▶ Provided records
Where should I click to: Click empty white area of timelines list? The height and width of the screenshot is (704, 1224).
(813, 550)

==

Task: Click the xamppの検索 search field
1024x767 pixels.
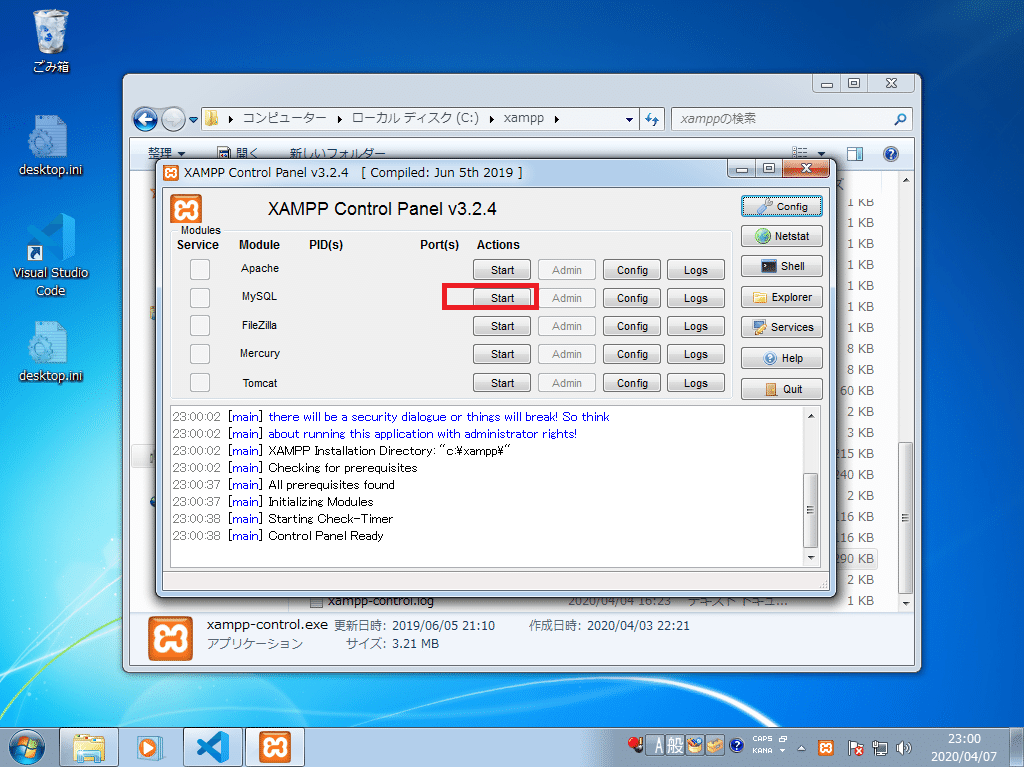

==

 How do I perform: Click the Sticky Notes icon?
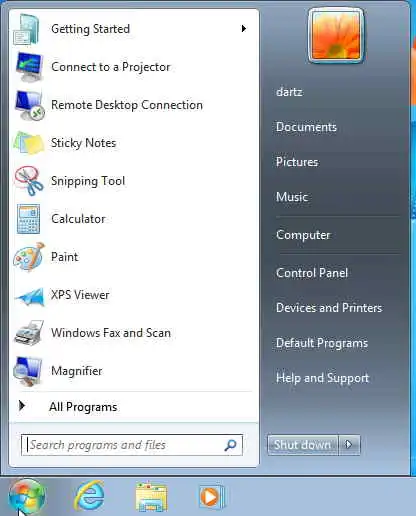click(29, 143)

▶ What is needed
Give back exactly the lines above, from the line containing "Task: Click the xamppの検索 search field" through the line containing "1024x767 pixels.", with both end lines and nothing more.

▶ Written answer
Task: Click the xamppの検索 search field
1024x767 pixels.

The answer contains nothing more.